I love to code in Python and JavaScript and I have coded in them for some years now. The unfortunate thing is that their current state is depressing for writing bigger applications. This is unfortunately true for most dynamic languages such as PHP, Ruby or Perl.
One must understand that dynamic scripting languages were made for one thing: writing small applications (small scripts, small websites). Performance and maintainability isn't a big issue for small scripts / small applications - hence, most of the scripting languages perform REALLY bad and maintainability is really hard.
Anyhow, the core problem of dynamic languages is brain dead compilers - - actually, most of them don't have a compiler at all, they let everything be evaluated and checked at runtime. Currently a lot of work is being done in improving performance, but one thing that's forgotten is doing any forms for sanity checks that can help a programmer. Imagine if a Python compiler could check simple things like function signatures at compile time or even just making sure that you don't spell a functions name wrongly (i.e. check that a function is actually defined in the current environment).
An example: In Python (or any other "dynamic" languages) you can write following unsound code (at least this is unsound if you haven't done any "magic" to the environment):
def blah():
    calling_a_magic_function()
    import not_found_module
    not_found_dict['not_found'] = "NOT FOUND!"

* Item position entries
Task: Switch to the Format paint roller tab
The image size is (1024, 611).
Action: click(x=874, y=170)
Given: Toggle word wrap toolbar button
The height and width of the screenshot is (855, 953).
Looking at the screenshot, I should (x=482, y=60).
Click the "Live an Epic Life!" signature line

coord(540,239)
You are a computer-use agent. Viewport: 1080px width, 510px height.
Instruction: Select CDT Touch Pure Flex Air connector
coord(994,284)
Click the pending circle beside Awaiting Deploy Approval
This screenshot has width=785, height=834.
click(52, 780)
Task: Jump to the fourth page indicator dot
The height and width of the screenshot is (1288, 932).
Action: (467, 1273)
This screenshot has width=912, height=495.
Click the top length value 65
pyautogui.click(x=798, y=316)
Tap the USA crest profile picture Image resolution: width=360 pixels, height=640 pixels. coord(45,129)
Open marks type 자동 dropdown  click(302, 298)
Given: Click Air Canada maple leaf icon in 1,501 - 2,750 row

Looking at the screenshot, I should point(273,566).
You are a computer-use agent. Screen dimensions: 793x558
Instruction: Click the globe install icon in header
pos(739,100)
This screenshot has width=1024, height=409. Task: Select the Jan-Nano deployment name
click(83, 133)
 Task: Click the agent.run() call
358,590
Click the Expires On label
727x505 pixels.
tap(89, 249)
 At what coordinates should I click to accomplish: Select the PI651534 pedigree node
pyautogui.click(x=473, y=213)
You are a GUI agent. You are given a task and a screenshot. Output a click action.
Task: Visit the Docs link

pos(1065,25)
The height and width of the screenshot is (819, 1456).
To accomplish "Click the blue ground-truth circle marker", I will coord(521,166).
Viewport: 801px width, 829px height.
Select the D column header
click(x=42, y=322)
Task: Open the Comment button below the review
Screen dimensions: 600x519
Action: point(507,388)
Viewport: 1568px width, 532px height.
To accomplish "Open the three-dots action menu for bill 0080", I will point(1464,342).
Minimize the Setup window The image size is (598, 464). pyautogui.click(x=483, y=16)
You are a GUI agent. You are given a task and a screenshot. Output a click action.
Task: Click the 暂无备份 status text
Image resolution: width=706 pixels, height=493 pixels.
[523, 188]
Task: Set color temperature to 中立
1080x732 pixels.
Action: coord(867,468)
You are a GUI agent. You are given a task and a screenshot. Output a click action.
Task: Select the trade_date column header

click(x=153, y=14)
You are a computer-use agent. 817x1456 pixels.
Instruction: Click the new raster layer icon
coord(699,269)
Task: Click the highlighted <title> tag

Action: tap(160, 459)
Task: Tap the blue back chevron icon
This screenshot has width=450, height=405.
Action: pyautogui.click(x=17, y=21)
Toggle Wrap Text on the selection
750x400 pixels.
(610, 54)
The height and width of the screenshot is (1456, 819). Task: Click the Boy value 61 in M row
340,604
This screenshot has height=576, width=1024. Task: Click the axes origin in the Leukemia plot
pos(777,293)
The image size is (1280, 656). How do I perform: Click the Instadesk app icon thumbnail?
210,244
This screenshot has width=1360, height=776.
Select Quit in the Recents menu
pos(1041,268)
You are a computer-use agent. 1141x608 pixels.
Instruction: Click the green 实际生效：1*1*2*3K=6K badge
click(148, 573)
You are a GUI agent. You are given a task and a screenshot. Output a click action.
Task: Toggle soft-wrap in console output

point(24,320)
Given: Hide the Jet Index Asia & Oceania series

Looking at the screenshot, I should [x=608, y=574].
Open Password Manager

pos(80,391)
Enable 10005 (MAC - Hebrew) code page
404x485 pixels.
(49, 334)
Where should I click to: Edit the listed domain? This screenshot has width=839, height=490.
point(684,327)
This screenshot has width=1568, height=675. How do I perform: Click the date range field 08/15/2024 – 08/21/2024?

* Set of tasks
a - Return the passage from the piece on dynamic languages starting at "One must understand" and ending at "is really hard.".
b - Translate this sentence from the piece on dynamic languages into Spanish: "One must understand that dynamic scripting languages were made for one thing: writing small applications (small scripts, small websites)."
c - Write what comes next in the piece on dynamic languages, picking up after the last line of its code.
None of these lines are needed.

* Task-by-task outputs
a -
One must understand that dynamic scripting languages were made for one thing: writing small applications (small scripts, small websites). Performance and maintainability isn't a big issue for small scripts / small applications - hence, most of the scripting languages perform REALLY bad and maintainability is really hard.

b - Hay que entender que los lenguajes de scripting dinámicos se crearon para una sola cosa: escribir aplicaciones pequeñas (scripts pequeños, sitios web pequeños).

c -
The above program will run without any problems - there aren't any sanity checks and you can't tell the compiler to "turn on sanity checking". If you do small scripts then this isn't an issue, but if you are doing a big application with lots of modules and lots of code, then changes are very hard to do since the compiler does not give any form for help.
I have built simple custom tools on top of
pyflakes
to check for simple things such as calling a function that isn't defined or imported. But I wish that Python could do these checks for me, so if I used a module that wasn't defined it would throw an error before running the actual code. Check out my post
Static checking Python code
for more info.
Anyhow, having coded in Java I think the real strengths of Java is the JVM and an amazing compiler that can spot tons of errors at compile time (such as calling a method with invalid parameters). Of course, such checking is much harder to do in Python (or other "dynamic" languages) - - that said, it's not impossible and the worst thing the compiler can do is to ignore static checking and let the runtime system handle everything.
Anyhow, my hope is that not only performance improves for dynamic languages, but also static checking for stupid errors.